Published: Thu 8 Jun 2023, 10:47 AM

Last updated: Thu 8 Jun 2023, 10:48 AM

As the sun rises in the Gulf of Cadiz on Spain's southern tip, a team of fishermen lifts the tip of a vast system of nets with bluefin tuna trapped inside.

"Hoist!" they cry before men in wetsuits jump into the water to deliver a final blow to the fish captured using this 3,000-year-old netting tradition.


Dubbed an "almadraba", the system of nets is designed to catch large bluefin tuna during their annual migration from the Atlantic into the warmer Mediterranean to lay their eggs.

The nets form a series of chambers that trap only the biggest of the migrating tuna.


The tuna are "practically like bulls" and their blows are like "the kick from a horse," said the captain of the fishing boat, 61-year-old Antonio Ponce.

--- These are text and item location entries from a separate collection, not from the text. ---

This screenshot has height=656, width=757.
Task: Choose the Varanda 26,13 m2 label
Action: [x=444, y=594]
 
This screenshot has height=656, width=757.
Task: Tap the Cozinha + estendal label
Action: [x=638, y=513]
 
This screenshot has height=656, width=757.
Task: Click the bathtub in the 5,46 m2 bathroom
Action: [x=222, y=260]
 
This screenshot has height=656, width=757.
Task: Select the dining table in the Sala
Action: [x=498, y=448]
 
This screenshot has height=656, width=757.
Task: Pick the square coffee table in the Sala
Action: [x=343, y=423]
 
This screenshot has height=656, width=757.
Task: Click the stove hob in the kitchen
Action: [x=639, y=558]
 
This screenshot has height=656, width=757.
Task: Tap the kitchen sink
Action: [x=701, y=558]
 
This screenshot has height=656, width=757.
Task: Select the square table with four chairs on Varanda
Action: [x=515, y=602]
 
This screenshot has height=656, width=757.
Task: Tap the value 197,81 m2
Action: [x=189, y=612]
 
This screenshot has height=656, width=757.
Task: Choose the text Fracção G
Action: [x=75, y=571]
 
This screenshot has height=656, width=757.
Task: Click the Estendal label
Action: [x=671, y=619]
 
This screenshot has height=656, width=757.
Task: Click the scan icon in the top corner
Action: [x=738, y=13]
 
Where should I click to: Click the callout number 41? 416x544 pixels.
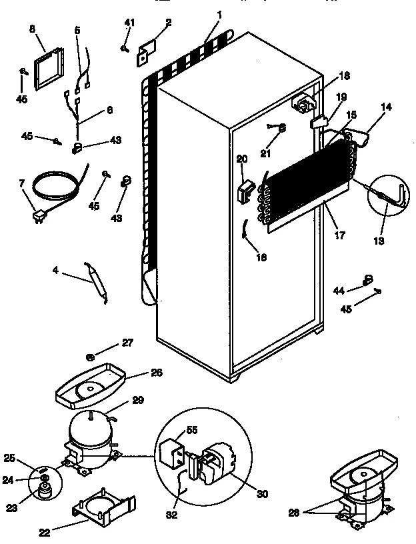(129, 23)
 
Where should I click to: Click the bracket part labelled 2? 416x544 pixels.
(145, 53)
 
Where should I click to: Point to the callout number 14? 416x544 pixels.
(387, 106)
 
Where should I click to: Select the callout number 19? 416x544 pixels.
(341, 97)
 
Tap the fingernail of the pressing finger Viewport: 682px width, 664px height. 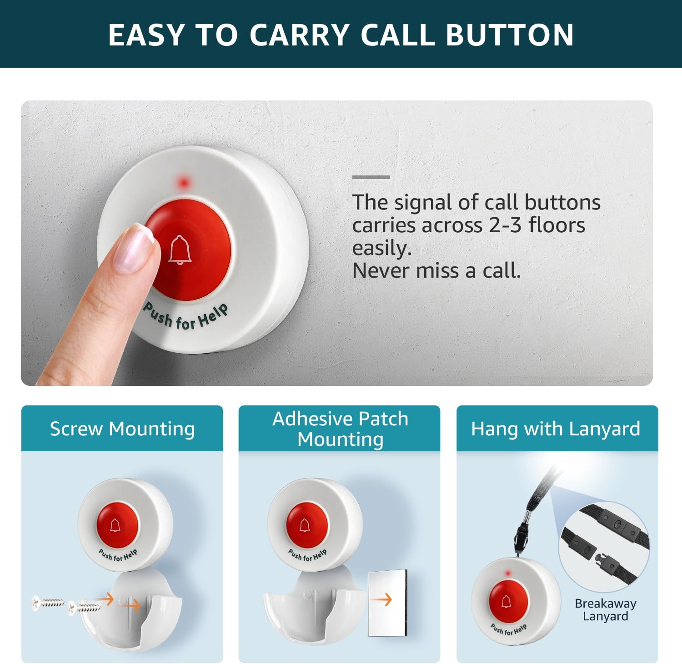[133, 249]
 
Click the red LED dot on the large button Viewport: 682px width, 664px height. [184, 183]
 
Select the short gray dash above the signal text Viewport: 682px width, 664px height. [371, 177]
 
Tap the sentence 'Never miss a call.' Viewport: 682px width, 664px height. [436, 271]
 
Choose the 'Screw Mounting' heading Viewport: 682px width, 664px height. [122, 429]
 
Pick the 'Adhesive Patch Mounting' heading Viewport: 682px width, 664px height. [340, 429]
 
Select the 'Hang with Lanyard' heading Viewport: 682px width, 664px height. [556, 429]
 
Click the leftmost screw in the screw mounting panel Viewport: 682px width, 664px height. [48, 603]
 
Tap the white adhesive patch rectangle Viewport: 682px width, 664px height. [387, 602]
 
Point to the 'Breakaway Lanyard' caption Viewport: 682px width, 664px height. [605, 610]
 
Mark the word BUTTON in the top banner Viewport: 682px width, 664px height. [510, 35]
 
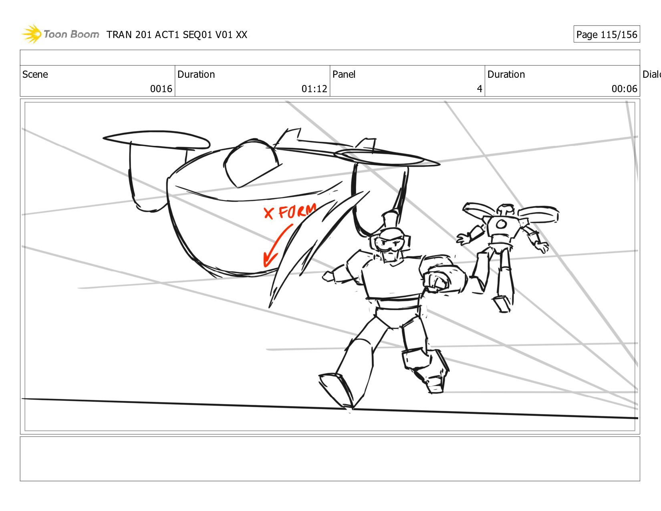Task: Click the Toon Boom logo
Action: point(60,34)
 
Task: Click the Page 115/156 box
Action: point(606,34)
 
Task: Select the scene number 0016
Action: point(161,89)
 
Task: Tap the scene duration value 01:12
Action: point(314,89)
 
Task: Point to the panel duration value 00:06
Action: point(624,89)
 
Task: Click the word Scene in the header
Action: point(35,75)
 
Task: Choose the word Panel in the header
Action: point(344,75)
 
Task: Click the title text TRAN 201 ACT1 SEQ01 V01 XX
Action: point(177,35)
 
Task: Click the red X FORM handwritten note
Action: point(290,212)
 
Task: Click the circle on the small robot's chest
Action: point(501,224)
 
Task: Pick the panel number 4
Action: point(479,89)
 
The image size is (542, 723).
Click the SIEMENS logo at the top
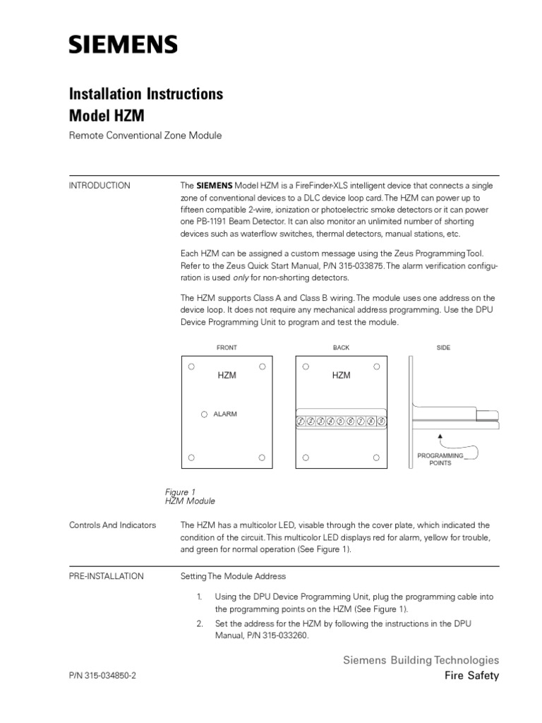[123, 46]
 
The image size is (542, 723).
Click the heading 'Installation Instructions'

Tuna have been caught in this stretch of water using this method since the Phoenicians ruled the Mediterranean from around 1,200 BC.

Use of the technique in Spain almost disappeared in the 1970s due to a lack of profitability but demand for quality tuna from Japan breathed new life into the sector.

Over 1,600 tonnes of bluefin tuna are caught annually off the coast of Spain's southern province of Cadiz using the "almadraba" technique.

Around 500 fishermen in Cadiz use the system, according to the Almadraba Producers' and Fishermen's Organisation (OPP51).

Aside from Spain, the technique is only found in Italy, Morocco and Portugal.

Because the nets only catch the biggest tuna, it is a "sustainable technique," said Jose Luis Garcia Varas of the Spanish branch of the World Wildlife Fund (WWF).

In the early 2000s, the global popularity of sushi put bluefin tuna in danger but the establishment of regional fishing quotas allowed the species to recover.

Atlantic bluefin tuna was in 2021 moved from the category of "endangered" to that of "least concern" by the International Union for Conservation of Nature.

In Spain, the Japanese taught local fishermen to minimise the stress endured by the tuna to improve the taste of the meat.

Fishermen now use a sawn-off shotgun called a "lupara" to kill the tuna instantly.

While the structure of the nets "has remained more or less the same for many years," what has changed is "the way of treating the fish to achieve quality, to take away their suffering," said Ponce.

The Japanese also taught locals how to consume parts of the tuna which were previously thrown away -- and got them to eat raw fish.

Bluefin tuna "has 25 parts, 25 textures, 25 tastes. They were not known before," said Julio Vazquez, the 43-year-old head chef at the El Campero restaurant in the coast town of Barbate.

His menu includes 32 different dishes using bluefin tuna.

"When my mother or my grandmother cooked, there was not so much diversity," he added.

Vazquez recalled that the bestselling Spanish cookbook "1080 Recipes" by the late culinary author Simone Ortega had only one tuna recipe -- for a gratin using tinned tuna.

While 80 per cent of the tuna caught in Cadiz used to go to Japan, now 70 per cent is sold in Spain and just 30 percent heads to Asia, according to OPP51.

Thousands of people head to Cadiz -- a region of whitewashed houses and sandy beaches -- to eat bluefin tuna caught using the "almadraba" technique.

The tiny resort town of Zahara de los Atunes -- named after the tuna -- holds an annual festival dedicated to the fish. Last year its bars and restaurants served 105,000 tapas during the four days of the event, according to the town hall.

"Here is all about freshness," said Noah G. White, a 23-year-old chef visiting from Sweden, who asked for Vazquez's autograph after eating at his restaurant.

"You can eat it raw and that is for me a delicacy in itself," he added.